On 3/13/07, YKY (Yan King Yin) <[EMAIL PROTECTED]> wrote:

1.  re #4:  As an example, the logical term "chair" is defined, as a
logical rule, by other logical terms like "edges", "planes", "blocks", etc.
Sensory perception is a process of *applying* such rules;  algorithmically
this is known as *pattern matching*:  we're given a set of low-level
features (edges etc) and we need to search for (match) the description of a
chair.  The computational bottleneck here is that there can be a huge number
of objects-to-be-recognized, such as chair, table, car, human,... a
gadzillion things.  This classic problem is *already* addressed by the rete
algorithm.


Right. More generally we do need actual algorithms to handle problems like
this, pure logical deduction isn't enough.

2.  At the very lowest level (from pixels to edge detection, blob detection,
etc) I think we must use neural-like, specialized algorithms.


Yep, and not just at the very lowest level either; there'll be lots of
situations where specialized algorithms (some reminiscent of neurons, some
not) will be appropriate.

Using a logical representation is not practical here.
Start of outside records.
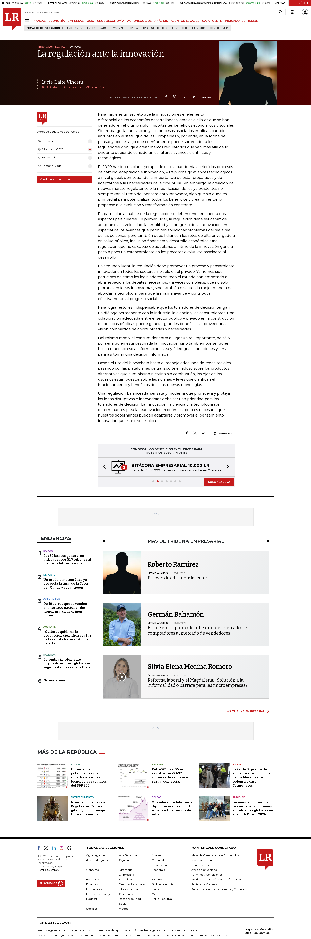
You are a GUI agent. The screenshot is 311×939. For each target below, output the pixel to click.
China (174, 28)
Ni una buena (54, 680)
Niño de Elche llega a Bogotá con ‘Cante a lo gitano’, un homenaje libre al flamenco (88, 808)
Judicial (238, 764)
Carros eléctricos (155, 28)
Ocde (185, 28)
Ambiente (49, 626)
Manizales (119, 28)
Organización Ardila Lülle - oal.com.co (259, 931)
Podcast (91, 898)
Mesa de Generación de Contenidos (215, 855)
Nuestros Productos (204, 860)
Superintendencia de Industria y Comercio (219, 889)
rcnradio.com (152, 935)
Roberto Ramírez (173, 564)
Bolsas (76, 764)
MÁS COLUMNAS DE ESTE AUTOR (133, 97)
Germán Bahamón (176, 614)
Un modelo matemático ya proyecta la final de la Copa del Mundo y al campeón (65, 583)
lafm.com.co (199, 935)
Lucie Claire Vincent (62, 82)
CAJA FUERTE (212, 21)
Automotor (51, 598)
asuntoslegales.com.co (52, 930)
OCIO (90, 21)
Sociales (91, 908)
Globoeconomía (162, 884)
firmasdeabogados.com (151, 930)
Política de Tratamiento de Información (216, 879)
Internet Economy (98, 894)
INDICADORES (235, 21)
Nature (104, 28)
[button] (103, 467)
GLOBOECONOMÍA (110, 21)
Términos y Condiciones (206, 874)
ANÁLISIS (161, 21)
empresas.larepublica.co (114, 930)
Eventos (157, 879)
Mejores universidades (80, 28)
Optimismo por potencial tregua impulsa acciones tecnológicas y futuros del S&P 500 (89, 777)
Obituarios (126, 894)
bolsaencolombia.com (186, 930)
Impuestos (198, 28)
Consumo (92, 869)
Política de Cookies (204, 884)
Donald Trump (218, 28)
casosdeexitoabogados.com (56, 935)
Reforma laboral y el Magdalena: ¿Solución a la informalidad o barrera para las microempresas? (198, 682)
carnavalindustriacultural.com (98, 935)
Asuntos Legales (97, 860)
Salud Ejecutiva (162, 898)
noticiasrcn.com (176, 935)
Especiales (126, 879)
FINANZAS (38, 21)
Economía (158, 869)
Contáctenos (200, 865)
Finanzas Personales (132, 884)
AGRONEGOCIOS (139, 21)
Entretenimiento (82, 797)
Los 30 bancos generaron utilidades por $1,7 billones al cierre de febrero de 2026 (67, 559)
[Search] (280, 12)
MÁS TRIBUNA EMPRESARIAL (245, 711)
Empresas (92, 879)
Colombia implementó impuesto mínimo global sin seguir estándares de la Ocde (66, 663)
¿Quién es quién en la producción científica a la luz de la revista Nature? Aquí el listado (67, 637)
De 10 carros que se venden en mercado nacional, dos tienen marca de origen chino (65, 609)
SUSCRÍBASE (300, 3)
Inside (155, 889)
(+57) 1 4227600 (48, 869)
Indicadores (94, 889)
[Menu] (27, 20)
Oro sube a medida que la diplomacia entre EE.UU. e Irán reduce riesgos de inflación (172, 808)
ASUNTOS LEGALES (185, 21)
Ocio (155, 894)
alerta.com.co (220, 935)
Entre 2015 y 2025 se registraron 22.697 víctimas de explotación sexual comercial (171, 775)
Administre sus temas (55, 179)
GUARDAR (202, 97)
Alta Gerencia (128, 855)
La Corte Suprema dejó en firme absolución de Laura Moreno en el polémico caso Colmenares (251, 777)
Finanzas (92, 884)
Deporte (49, 574)
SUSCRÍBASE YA (219, 481)
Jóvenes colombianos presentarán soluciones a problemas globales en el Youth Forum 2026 (253, 808)
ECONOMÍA (56, 21)
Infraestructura (128, 889)
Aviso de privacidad (204, 869)
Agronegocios (95, 855)
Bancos (48, 550)
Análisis (156, 855)
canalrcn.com (131, 935)
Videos (123, 908)
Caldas (134, 28)
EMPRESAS (76, 21)
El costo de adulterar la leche (177, 578)
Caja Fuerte (126, 860)
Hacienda (49, 654)
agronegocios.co (83, 930)
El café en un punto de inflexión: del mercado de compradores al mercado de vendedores (197, 630)
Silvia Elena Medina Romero (190, 666)
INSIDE (253, 21)
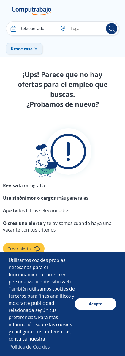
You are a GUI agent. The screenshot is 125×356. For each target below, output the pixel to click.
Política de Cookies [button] (30, 346)
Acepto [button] (95, 304)
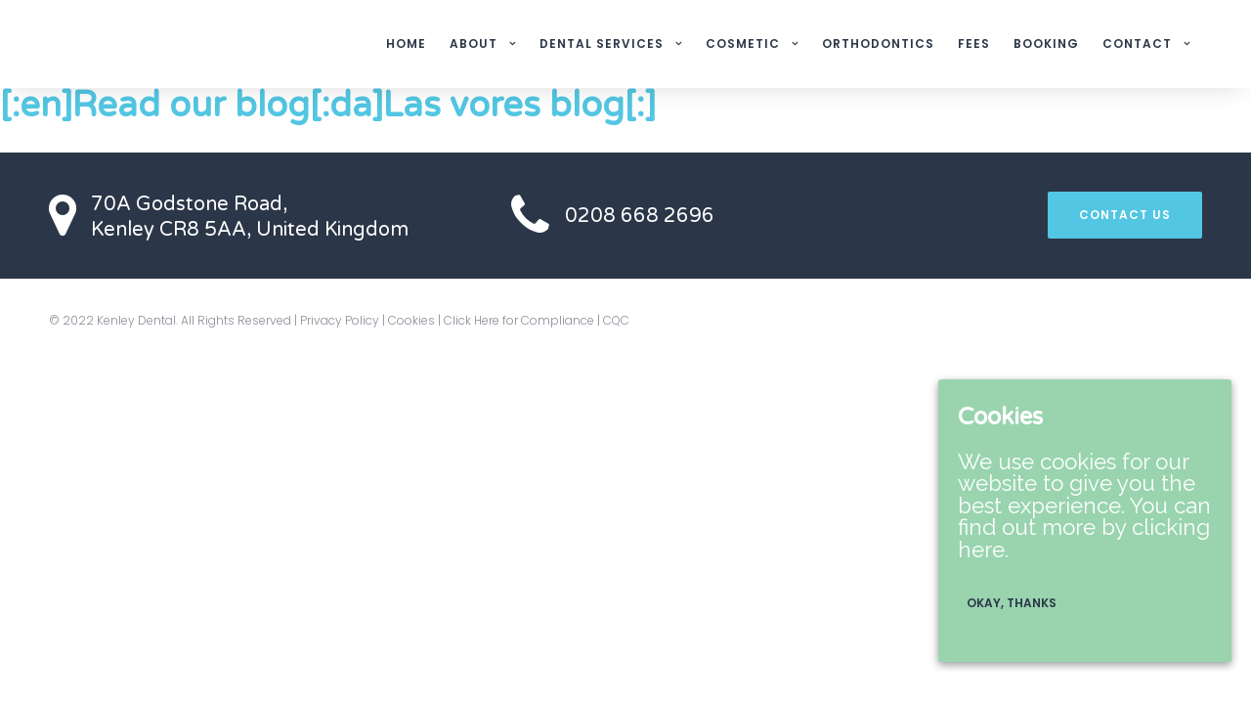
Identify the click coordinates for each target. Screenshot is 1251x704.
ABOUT (473, 43)
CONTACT (1137, 43)
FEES (974, 43)
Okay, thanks (1012, 602)
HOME (406, 43)
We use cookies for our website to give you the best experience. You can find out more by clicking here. (1084, 505)
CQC (616, 320)
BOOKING (1046, 43)
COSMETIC (743, 43)
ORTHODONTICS (878, 43)
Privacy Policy (339, 320)
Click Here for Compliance (519, 320)
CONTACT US (1125, 214)
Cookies (411, 320)
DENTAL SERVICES (601, 43)
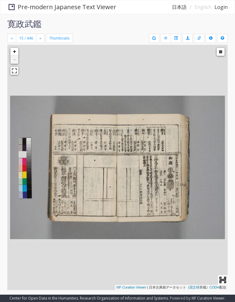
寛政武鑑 (24, 23)
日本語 (179, 7)
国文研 (194, 287)
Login (221, 7)
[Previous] (11, 38)
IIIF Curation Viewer (131, 287)
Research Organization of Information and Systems (124, 298)
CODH (214, 287)
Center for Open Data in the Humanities (43, 298)
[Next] (40, 38)
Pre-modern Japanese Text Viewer (61, 7)
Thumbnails (59, 38)
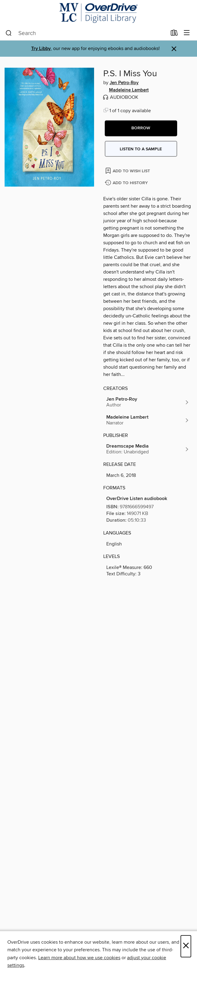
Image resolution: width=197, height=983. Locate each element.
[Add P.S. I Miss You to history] (127, 183)
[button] (141, 128)
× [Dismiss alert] (174, 49)
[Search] (9, 33)
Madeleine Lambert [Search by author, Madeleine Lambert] (129, 90)
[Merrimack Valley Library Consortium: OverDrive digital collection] (98, 13)
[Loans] (174, 34)
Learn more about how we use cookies (79, 958)
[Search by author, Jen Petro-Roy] (148, 402)
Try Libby (41, 48)
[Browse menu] (186, 33)
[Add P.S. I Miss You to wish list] (128, 170)
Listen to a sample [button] (141, 149)
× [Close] (186, 946)
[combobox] (86, 33)
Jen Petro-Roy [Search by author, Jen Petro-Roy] (124, 83)
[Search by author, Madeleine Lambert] (148, 420)
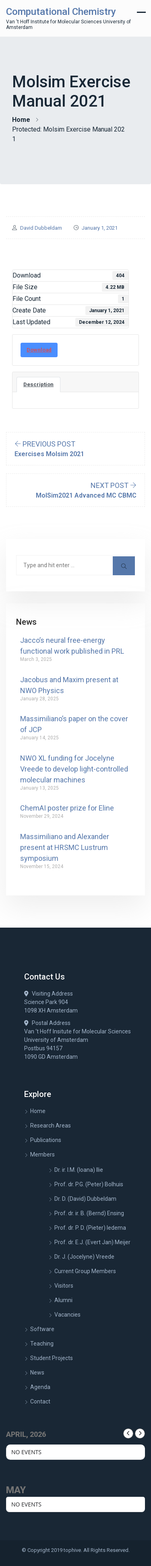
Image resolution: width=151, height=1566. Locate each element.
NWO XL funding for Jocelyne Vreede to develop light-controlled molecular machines (74, 769)
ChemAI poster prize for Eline (67, 808)
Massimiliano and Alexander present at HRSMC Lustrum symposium (64, 847)
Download (39, 350)
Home (21, 119)
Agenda (40, 1387)
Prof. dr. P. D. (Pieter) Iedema (90, 1227)
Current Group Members (85, 1271)
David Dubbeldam (41, 228)
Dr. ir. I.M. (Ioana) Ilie (78, 1170)
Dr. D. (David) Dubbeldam (85, 1199)
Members (42, 1154)
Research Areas (50, 1125)
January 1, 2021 (100, 228)
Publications (45, 1140)
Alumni (63, 1300)
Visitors (63, 1285)
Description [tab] (38, 384)
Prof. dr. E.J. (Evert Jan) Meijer (92, 1242)
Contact (40, 1401)
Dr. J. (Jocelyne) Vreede (84, 1256)
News (37, 1372)
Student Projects (51, 1358)
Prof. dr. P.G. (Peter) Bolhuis (88, 1184)
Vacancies (67, 1314)
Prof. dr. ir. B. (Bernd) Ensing (89, 1213)
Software (42, 1329)
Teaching (42, 1343)
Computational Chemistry (61, 11)
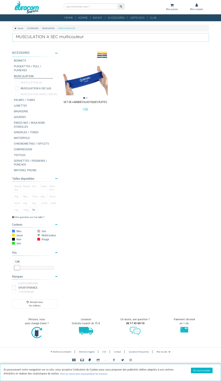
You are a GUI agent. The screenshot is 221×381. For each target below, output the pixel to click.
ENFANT (97, 17)
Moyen (26, 186)
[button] (34, 52)
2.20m (52, 203)
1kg (16, 210)
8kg (25, 196)
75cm (35, 196)
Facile (43, 186)
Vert (18, 243)
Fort (34, 186)
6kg (43, 196)
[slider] (17, 267)
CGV (104, 351)
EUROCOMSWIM (28, 283)
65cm (52, 196)
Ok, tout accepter (201, 370)
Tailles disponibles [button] (34, 179)
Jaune (19, 235)
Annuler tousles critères (35, 303)
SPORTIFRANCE (27, 288)
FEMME (69, 17)
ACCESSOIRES (116, 17)
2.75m (43, 203)
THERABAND (26, 292)
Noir (18, 239)
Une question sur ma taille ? (28, 217)
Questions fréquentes (139, 351)
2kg (34, 203)
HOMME (83, 17)
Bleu (18, 231)
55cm (17, 203)
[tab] (34, 54)
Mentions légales (87, 351)
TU (33, 210)
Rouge (45, 239)
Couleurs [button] (34, 224)
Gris (44, 231)
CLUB (153, 17)
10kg (25, 210)
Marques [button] (34, 276)
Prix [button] (34, 253)
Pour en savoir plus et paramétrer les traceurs (84, 373)
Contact (117, 351)
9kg (16, 196)
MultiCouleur (49, 235)
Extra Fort (52, 187)
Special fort (17, 187)
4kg (25, 203)
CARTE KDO (137, 17)
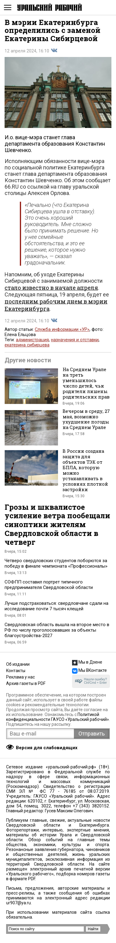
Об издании (18, 664)
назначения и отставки (75, 339)
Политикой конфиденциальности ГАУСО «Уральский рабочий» (57, 717)
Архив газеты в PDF (25, 683)
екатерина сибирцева (27, 345)
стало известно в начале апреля (51, 287)
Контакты (15, 670)
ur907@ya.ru (18, 902)
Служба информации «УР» (62, 329)
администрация (32, 339)
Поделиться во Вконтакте (54, 50)
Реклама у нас (20, 677)
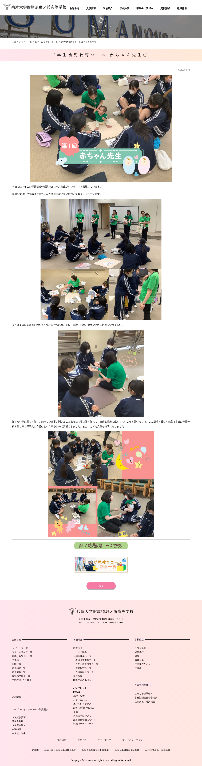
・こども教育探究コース (85, 664)
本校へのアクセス (82, 703)
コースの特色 (80, 652)
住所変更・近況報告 (145, 701)
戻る (101, 585)
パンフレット (80, 687)
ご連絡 (15, 660)
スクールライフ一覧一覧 (46, 41)
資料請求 (165, 8)
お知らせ (74, 8)
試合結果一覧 (19, 668)
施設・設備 (79, 695)
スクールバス (80, 699)
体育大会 (139, 660)
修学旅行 (139, 652)
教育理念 (77, 648)
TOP (14, 41)
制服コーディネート (83, 723)
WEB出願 (16, 729)
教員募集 (182, 8)
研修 (137, 656)
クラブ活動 (140, 648)
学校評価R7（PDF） (22, 679)
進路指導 (77, 675)
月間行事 (16, 664)
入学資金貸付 (19, 725)
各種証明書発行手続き (146, 697)
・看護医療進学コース (84, 660)
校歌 (75, 711)
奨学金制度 (17, 721)
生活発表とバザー (144, 664)
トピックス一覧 (20, 648)
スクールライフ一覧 (22, 652)
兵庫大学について (82, 715)
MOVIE (76, 691)
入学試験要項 (19, 717)
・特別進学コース (82, 656)
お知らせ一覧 (25, 41)
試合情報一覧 (19, 672)
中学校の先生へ (20, 733)
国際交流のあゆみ (82, 679)
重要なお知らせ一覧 (22, 656)
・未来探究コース (82, 668)
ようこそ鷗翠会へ (144, 693)
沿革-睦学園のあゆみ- (84, 707)
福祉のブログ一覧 (21, 675)
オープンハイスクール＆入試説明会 (30, 709)
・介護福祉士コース (83, 672)
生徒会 (138, 668)
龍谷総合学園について (84, 719)
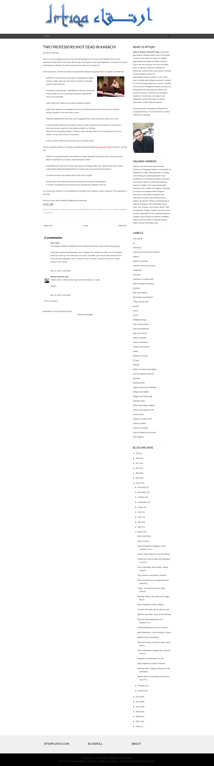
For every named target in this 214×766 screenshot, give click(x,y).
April (139, 527)
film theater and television (143, 297)
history (135, 311)
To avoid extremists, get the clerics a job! (153, 609)
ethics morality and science (143, 284)
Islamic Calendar (139, 338)
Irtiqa (104, 758)
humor (135, 315)
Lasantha (113, 761)
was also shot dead (103, 147)
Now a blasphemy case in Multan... (151, 604)
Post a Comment (50, 301)
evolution (136, 288)
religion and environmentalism (145, 387)
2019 (138, 453)
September (142, 502)
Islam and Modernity (141, 329)
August (140, 507)
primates (136, 378)
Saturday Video (139, 401)
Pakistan (55, 209)
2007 (138, 721)
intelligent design (139, 320)
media (135, 351)
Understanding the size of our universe (152, 627)
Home (47, 36)
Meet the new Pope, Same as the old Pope (154, 614)
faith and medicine (140, 293)
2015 (138, 473)
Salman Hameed (119, 209)
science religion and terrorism (73, 209)
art (134, 243)
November (142, 492)
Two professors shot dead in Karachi (79, 47)
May (139, 522)
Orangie (147, 115)
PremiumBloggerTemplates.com (137, 761)
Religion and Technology (142, 396)
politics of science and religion (145, 369)
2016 (138, 468)
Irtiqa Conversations (141, 324)
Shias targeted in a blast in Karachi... (151, 663)
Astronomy (137, 248)
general (136, 306)
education (137, 275)
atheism (136, 257)
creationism (137, 270)
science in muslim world (142, 419)
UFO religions (138, 437)
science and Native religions (144, 405)
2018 (138, 458)
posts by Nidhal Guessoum (143, 374)
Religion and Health (140, 392)
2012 (138, 697)
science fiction (138, 414)
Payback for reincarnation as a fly (150, 658)
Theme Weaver (78, 761)
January (141, 691)
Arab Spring (137, 239)
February (141, 686)
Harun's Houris (143, 541)
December (142, 487)
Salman (136, 166)
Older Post (122, 226)
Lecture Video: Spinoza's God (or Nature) (153, 554)
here (156, 223)
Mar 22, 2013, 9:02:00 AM (60, 295)
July (139, 512)
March (140, 532)
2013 (138, 483)
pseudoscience (139, 383)
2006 (138, 726)
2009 (138, 712)
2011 (138, 702)
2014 (138, 478)
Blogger (90, 314)
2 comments (48, 212)
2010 (138, 707)
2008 (138, 716)
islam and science (140, 333)
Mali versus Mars (144, 536)
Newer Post (48, 226)
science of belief (139, 423)
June (140, 517)
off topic (136, 360)
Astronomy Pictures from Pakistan (146, 252)
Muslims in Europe (140, 356)
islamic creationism (140, 342)
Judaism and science (141, 347)
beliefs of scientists (140, 261)
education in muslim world (143, 279)
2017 (138, 463)
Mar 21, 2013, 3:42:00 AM (60, 271)
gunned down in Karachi (103, 72)
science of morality (140, 428)
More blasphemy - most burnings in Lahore (154, 632)
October (141, 497)
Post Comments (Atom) (63, 311)
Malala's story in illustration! (148, 637)
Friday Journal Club (140, 302)
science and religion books (143, 410)
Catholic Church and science (144, 266)
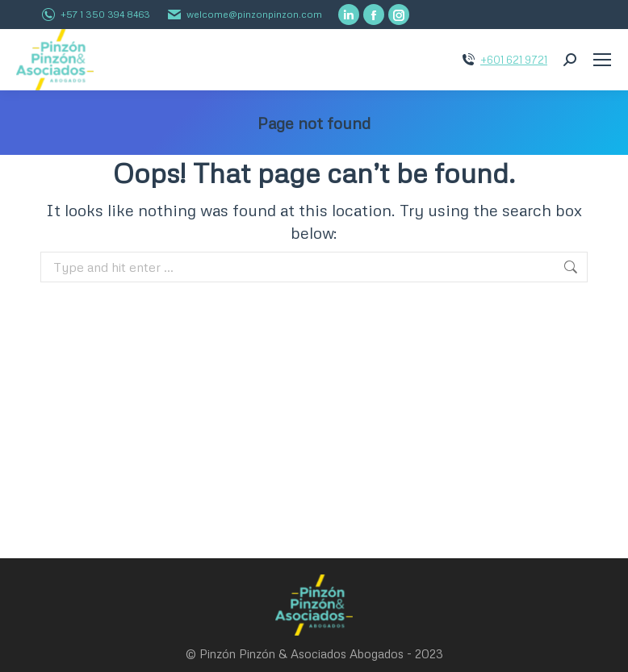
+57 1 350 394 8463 (105, 14)
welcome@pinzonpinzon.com (254, 14)
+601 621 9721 (513, 59)
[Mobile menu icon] (602, 59)
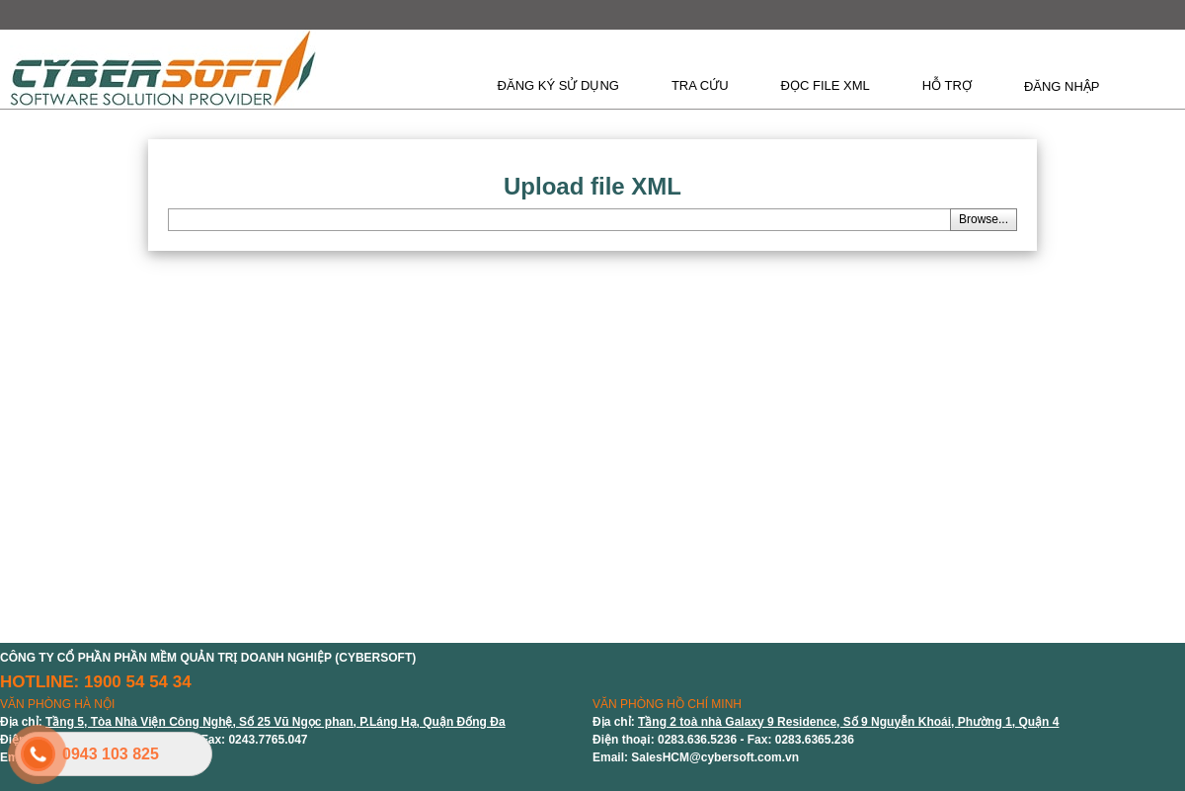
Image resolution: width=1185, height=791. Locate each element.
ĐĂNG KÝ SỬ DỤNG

This doesn't follow! An input from a video camera to an edge detection
algorithm, for example, can consist of 15000000 logical assertions about the
RGB values of the pixels; the edge detection code will probably be cleaner
and more modular, and certainly easier to integrate with the rest of the
system, when the input is in this form. (Later when optimizing for speed we
might want this to get compiled to an array of floats representation - but
this should be a compiler flag, it should make no difference to the
semantics.)

But we lose nothing, because this level is sub-conscious, like the retina is
to the brain.


But just because low-level visual processing isn't consciously accessible to
humans doesn't mean the same must be true of an AI. Computers have lots of
weaknesses compared to the human brain, but they also have some strengths
and we should take advantage of those.